Because the meanings of sections 1853(a) and 1823(a) are clear, Conlan's argument that they are unconstitutionally vague fails. Conlan argues that these sections must be interpreted as including a scienter requirement to avoid being unconstitutionally vague.

A challenge to the constitutionality of a federal statute is reviewed de novo. Moser v. FCC, 46 F.3d 970, 973 (9th Cir.), cert. denied, ___ U.S. ___, 115 S.Ct. 2615, 132 L.Ed.2d 857 (1995). "To pass constitutional muster against a vagueness attack, a statute must give a person of ordinary intelligence adequate notice of the conduct it proscribes." United States v. 594,464 Pounds of Salmon, 871 F.2d 824, 829 (9th Cir.1989). A statute providing for civil penalties is "reviewed with somewhat `greater tolerance' than one involving criminal penalties." Id.

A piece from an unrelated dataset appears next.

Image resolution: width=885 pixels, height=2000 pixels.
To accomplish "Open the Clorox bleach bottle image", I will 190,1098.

Sections 1853(a) and 1823(a) are not unconstitutionally vague. Section 1853(a) plainly does not contain scienter language, while other provisions of the MSPA do, and thus, Conlan was adequately warned that scienter was not required. Section 1823(a) plainly requires the owner of a facility or real property that is "used as housing for migrant agricultural workers" to ensure that the facility or real property complies with applicable safety and health standards. Section 1823(a) does not require that the owner know that migrants are living on his property. It simply, and plainly, requires that the owner or someone else with the right to control the property use it for housing migrant workers. Conlan was adequately warned that to avoid liability under section 1823(a), he was required to prevent his tenant farmers from using his facilities or real property to house migrant workers under substandard living conditions.


The district court's order affirming the final decision of the Secretary of Labor is affirmed in part and reversed in part. We affirm the order in so far as it affirms the finding of a violation at the duplex, but we reverse the affirmance of the finding of violations at the unauthorized camp. We remand to the district court for elimination of that portion of the penalty attributable to the conditions at the unauthorized camp.2

AFFIRMED in part; REVERSED in part and REMANDED.

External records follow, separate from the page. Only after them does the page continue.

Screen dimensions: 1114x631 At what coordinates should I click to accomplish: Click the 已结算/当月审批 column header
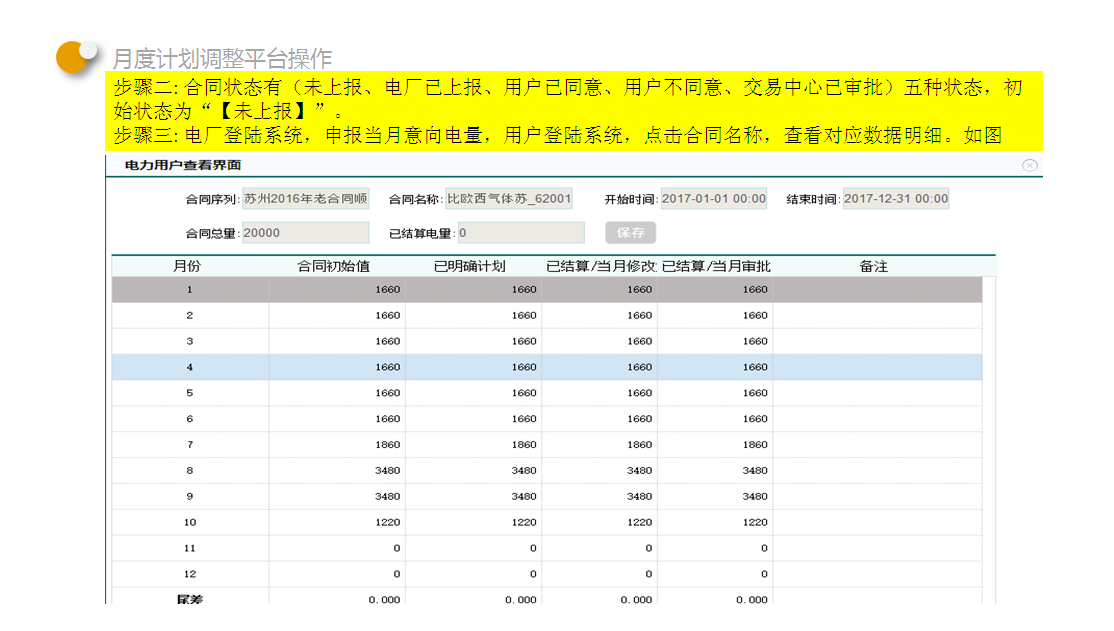click(716, 266)
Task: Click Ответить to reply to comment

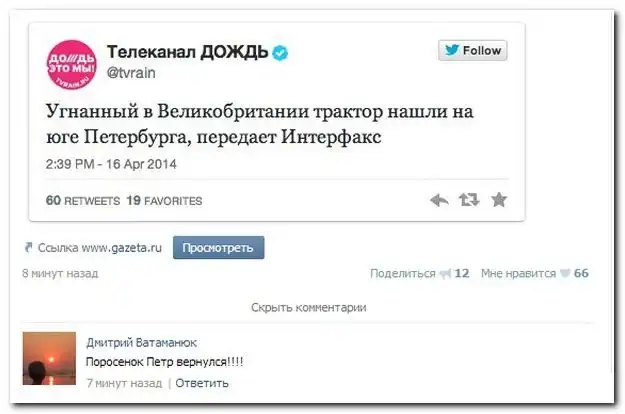Action: pos(202,382)
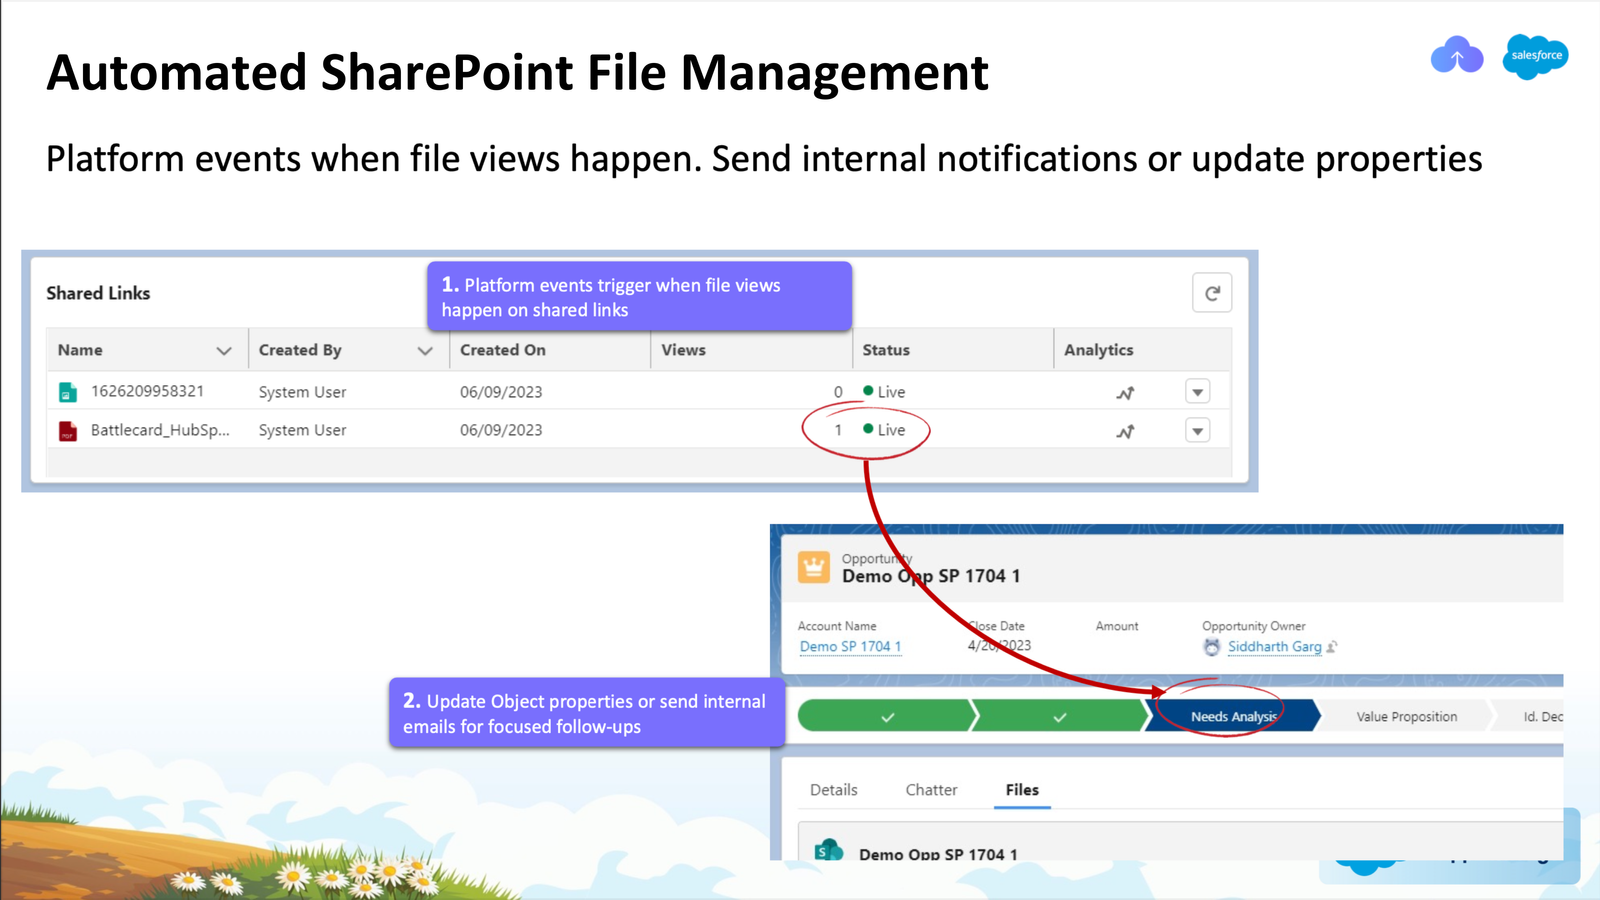
Task: Click the red PDF icon for Battlecard
Action: (x=68, y=431)
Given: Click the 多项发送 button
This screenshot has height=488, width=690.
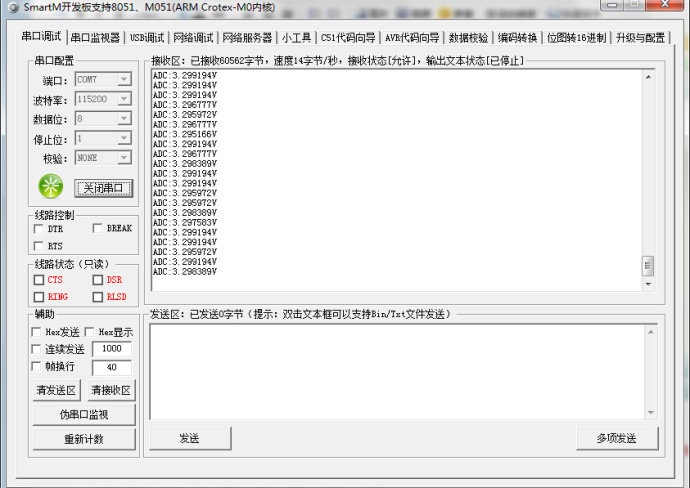Looking at the screenshot, I should [617, 438].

1. Marquez, the tenant farmer who gave the migrant workers permission to live in the duplex, was not fined because he qualified as a family farmer and was thus exempt from liability under the MSPA. 29 U.S.C. § 1803(a)(1).
2. We note that section 1853(a) limits the authorized civil money penalty to "not more than $1,000 for each violation." Conlan has not appealed the calculation of his penalty.